Tuve un presentimiento, ¿sabes?, el día que un jefe de Estado extranjero llegó a Los Pinos a ver al Presidente. Yo lo esperaba a la puerta. El dignatario me entregó el impermeable como si yo fuera el mozo. De eso me vio cara. Yo debí haber cruzado los brazos detrás de la espalda como hacen los royals británicos para indicar cortésmente que no era el mayordomo de Palacio. Pero como en verdad lo era, tomé el impermeable del visitante, incliné la cabeza y le indiqué que pasara adelante. No me miró siquiera. Me quedé con la gabardina del Presidente de Paraguay entre las manos mientras el personaje se alejaba murmurando,

– ¡Qué frío que hace en México!

Yo era el criado, es cierto. Volví a hacerme la pregunta de cuando entré a servir al señor Presidente Lorenzo Terán,

– ¿Qué diablos quieren de mí? Si yo no soy nadie…

Vas a decirme:

– ¡Qué fácil! Ahora que no eres nadie, te das el lujo de jugar al humildito.

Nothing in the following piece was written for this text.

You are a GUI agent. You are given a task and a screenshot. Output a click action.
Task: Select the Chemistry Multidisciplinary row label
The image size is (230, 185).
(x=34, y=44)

Créeme. No me creas. Qué más da. Te escribo por última vez, mi Pepona. No lo haré nunca más, te lo juro. Sólo quiero que sepas cuál ha sido mi final y aceptes que lo acepto con humildad verdadera.

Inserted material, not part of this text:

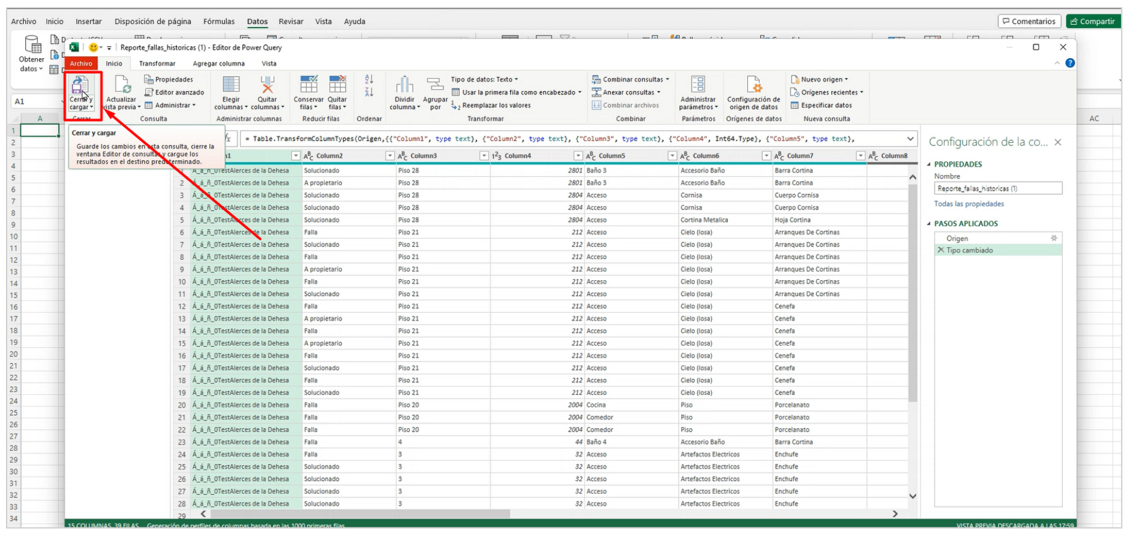The height and width of the screenshot is (534, 1127).
Task: Select the Origen applied step
Action: tap(957, 238)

Mi padre vive muy aislado en su casita del Desierto de los Leones. Es una casita modesta y decente, muy escondida. Se llega a ella por esos caminos escarpados de curvas con el Ajusco a la vista. Mi padre es muy anciano. Lo llamo el A. P, el Antiguo Padre, recordando alguna lectura, antigua también, de las novelas de Dickens, cuando era joven.

Porque un día fui joven, mi Pepa, aunque ni tú ni el mundo lo crean. Fui joven, estudié, leí, me preparé. Me impulsaba la ambición y algo más: el destino de mi padre. No repetirlo, ¿ves? No quería ser como él.